Screenshot grounding data:
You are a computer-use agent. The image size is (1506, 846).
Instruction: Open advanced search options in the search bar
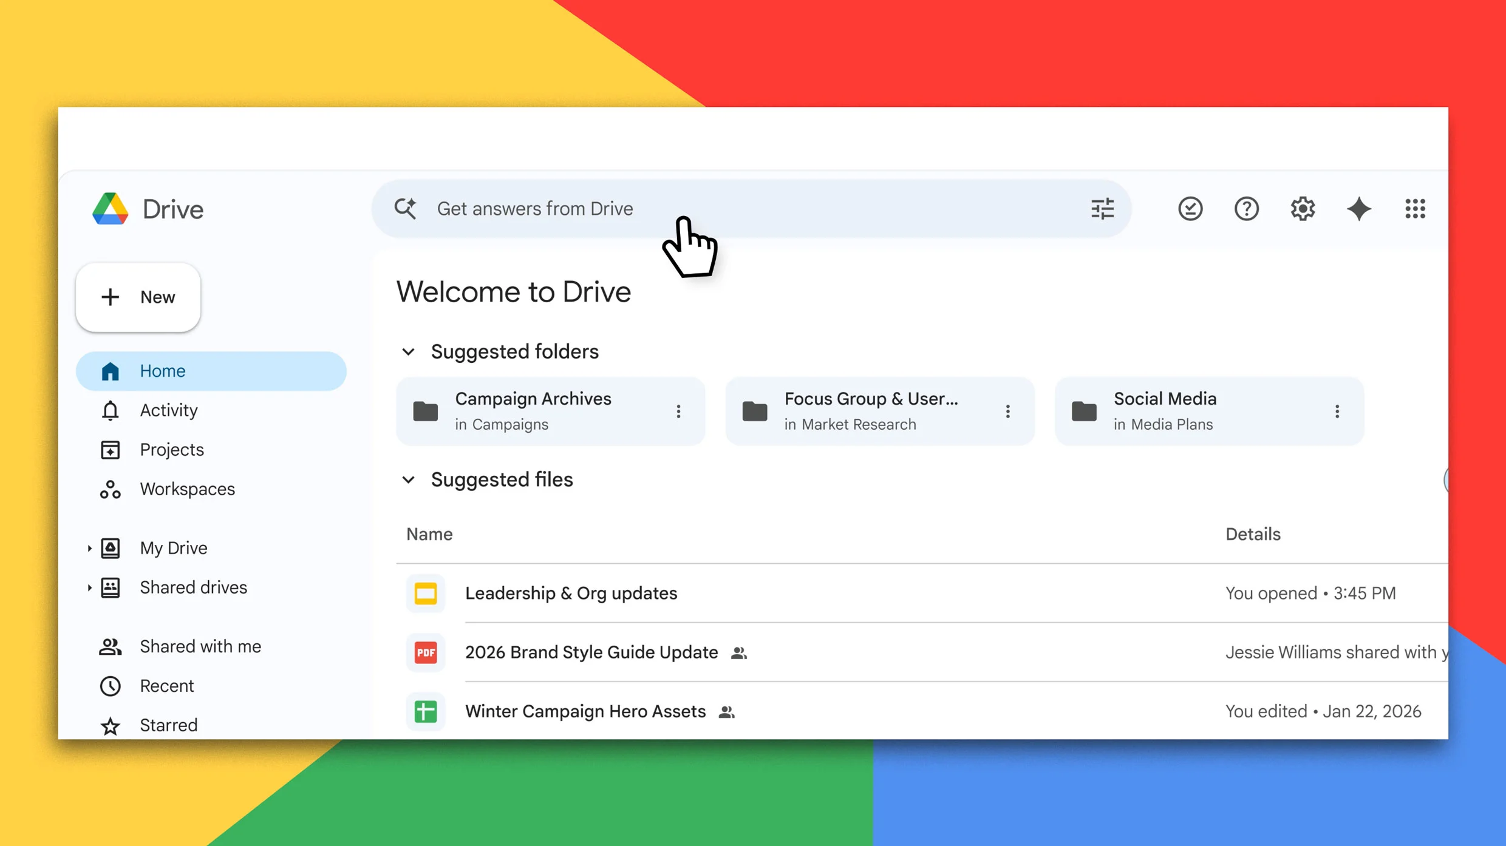(1102, 209)
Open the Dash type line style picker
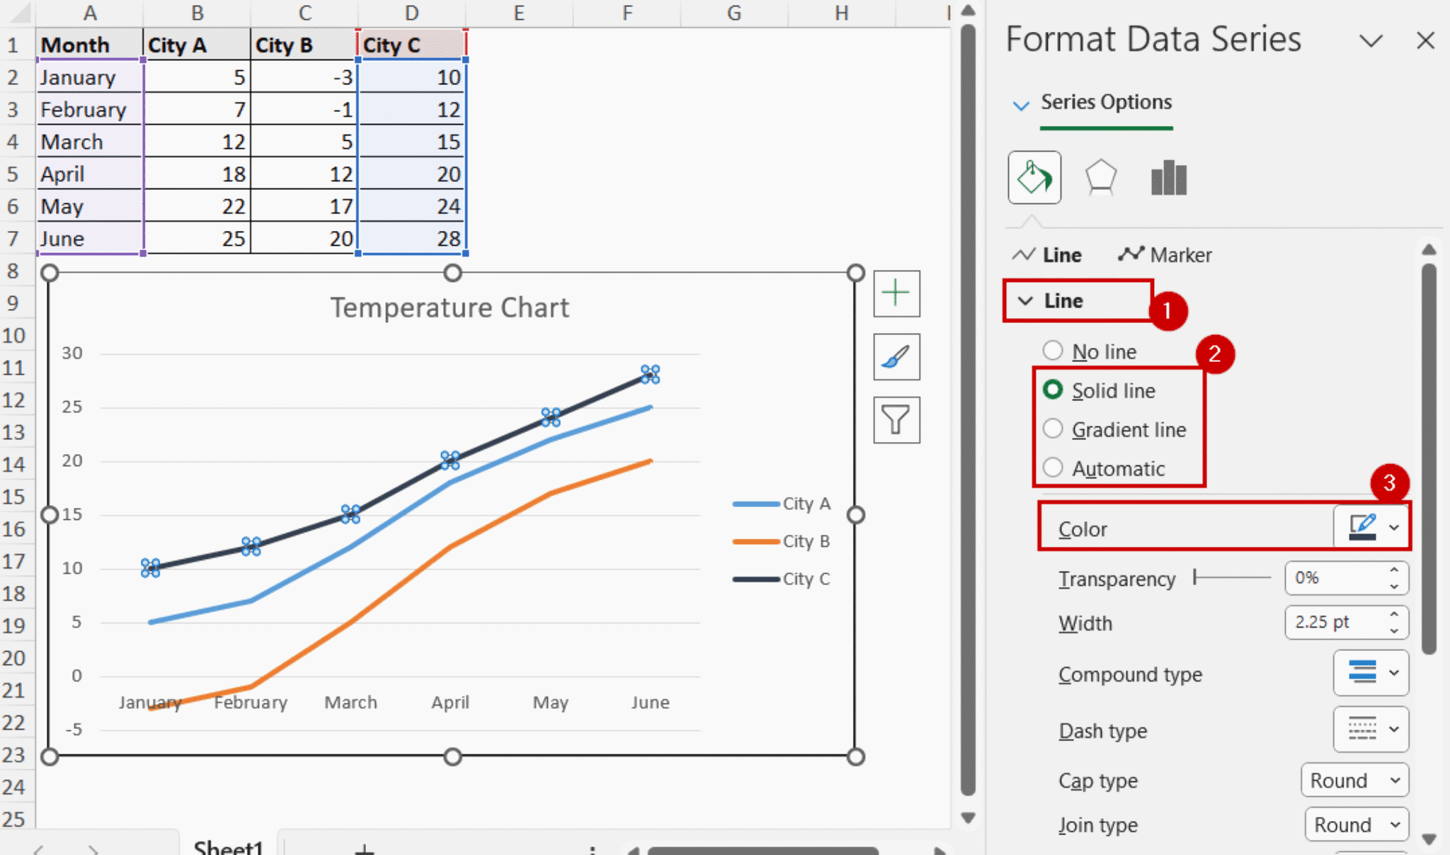 tap(1371, 729)
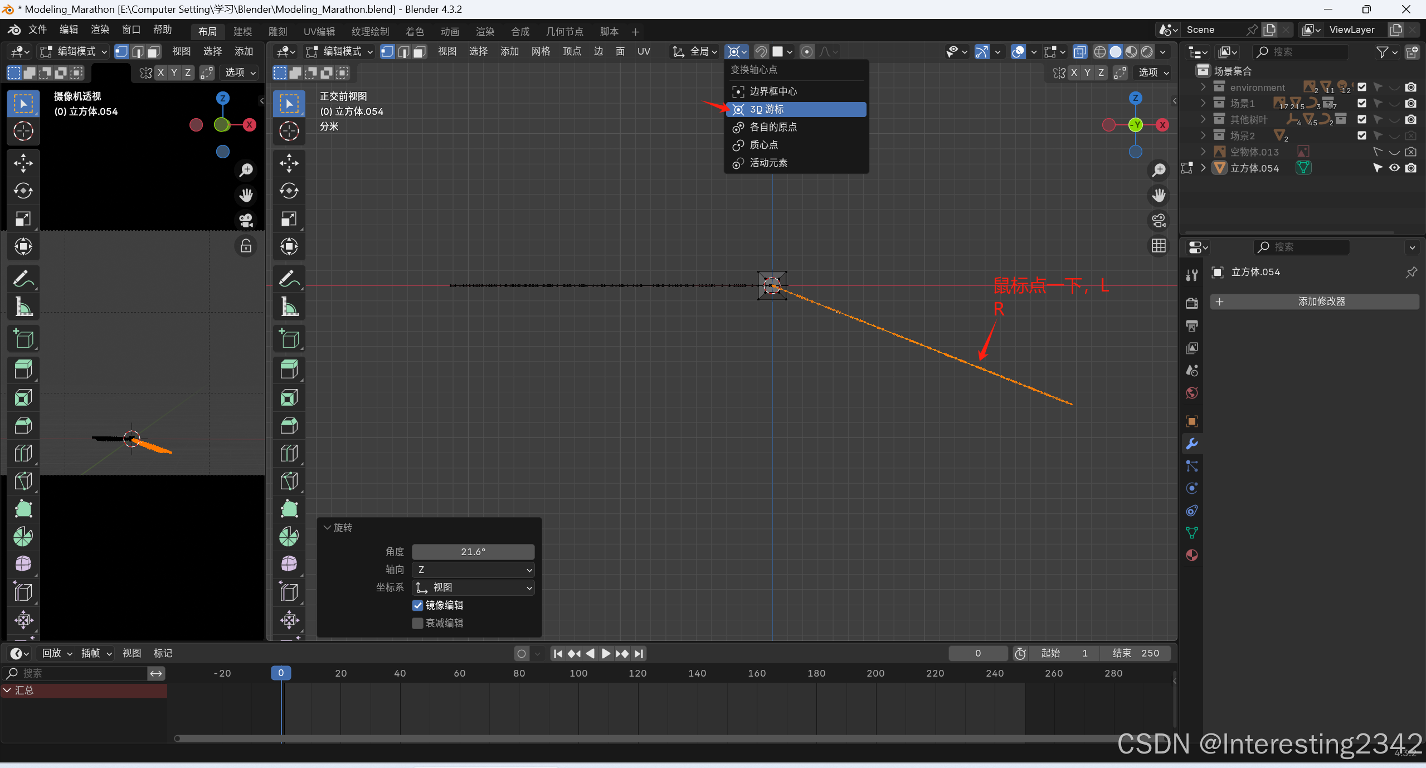Select the Move tool in front view toolbar
The height and width of the screenshot is (768, 1426).
tap(289, 163)
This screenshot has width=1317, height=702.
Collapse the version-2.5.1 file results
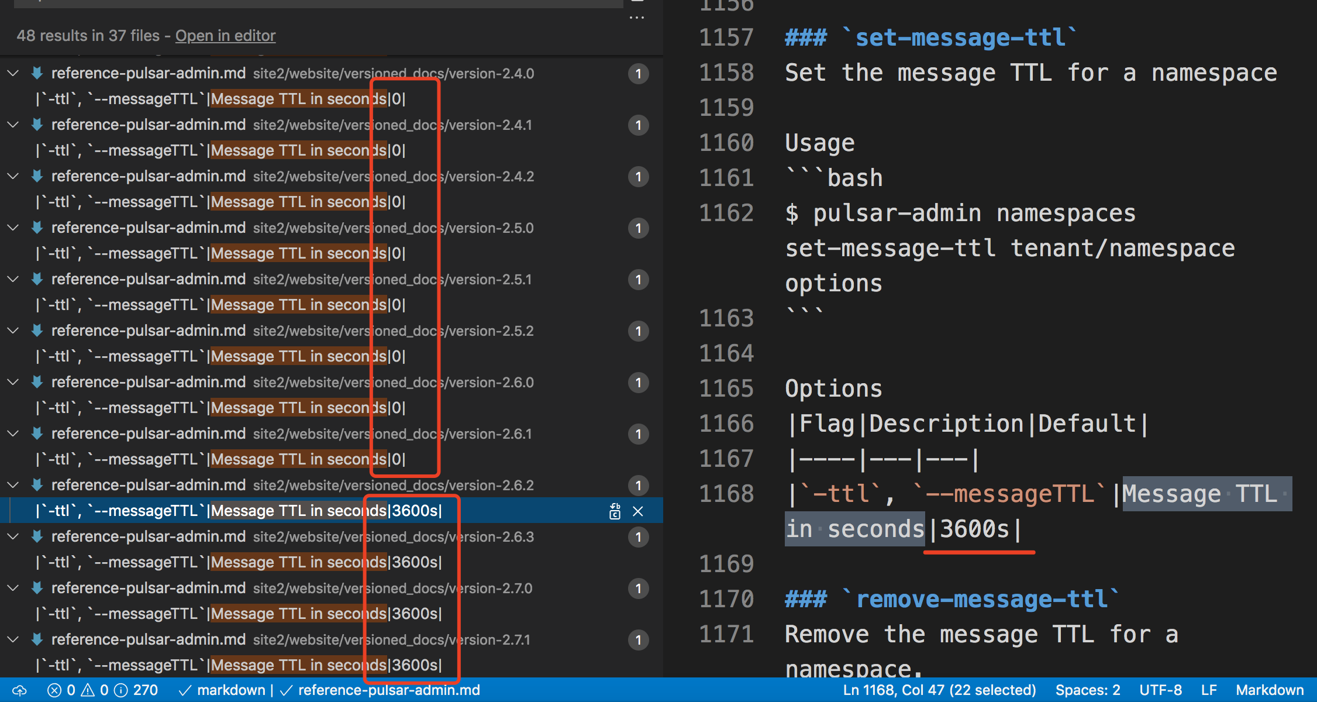pyautogui.click(x=13, y=280)
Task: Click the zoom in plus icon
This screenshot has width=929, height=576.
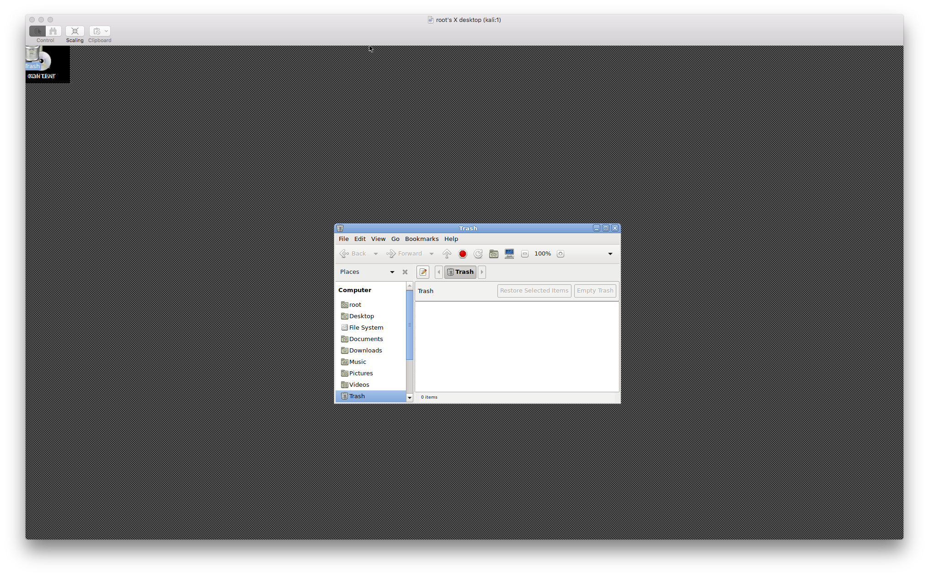Action: [561, 254]
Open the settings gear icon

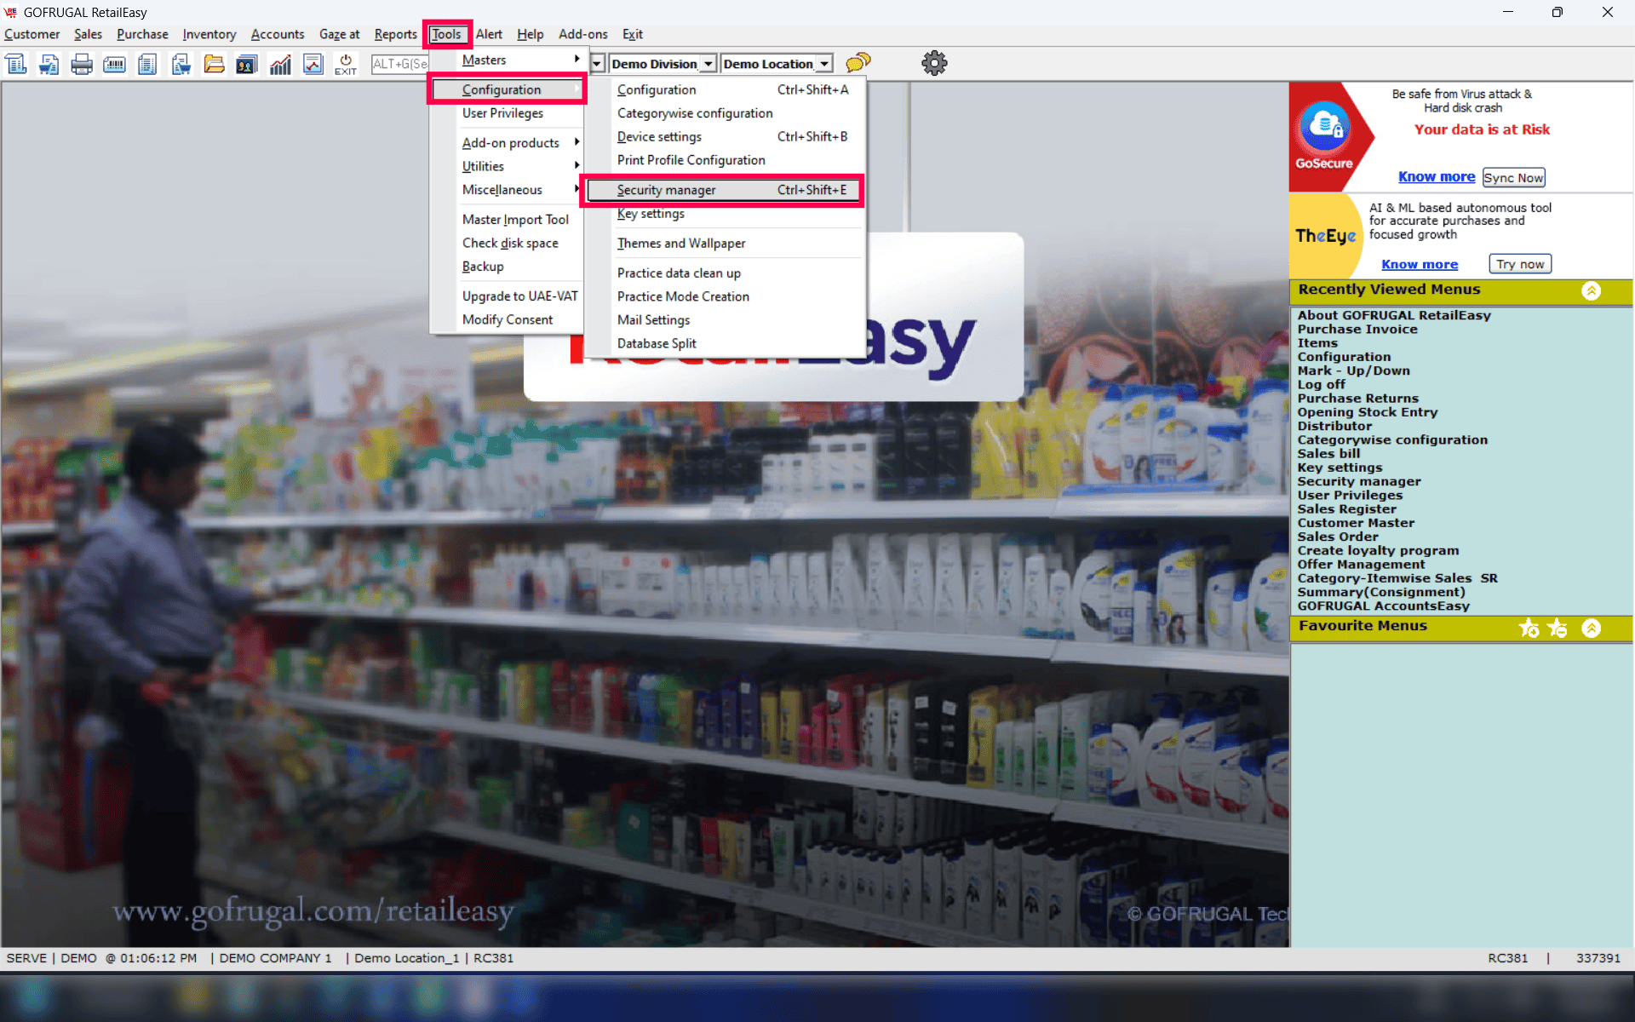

TRY IT: Exactly how many lines in the records contain the string "icon"? Give that number alone.

RESPONSE TO THIS EXERCISE: 2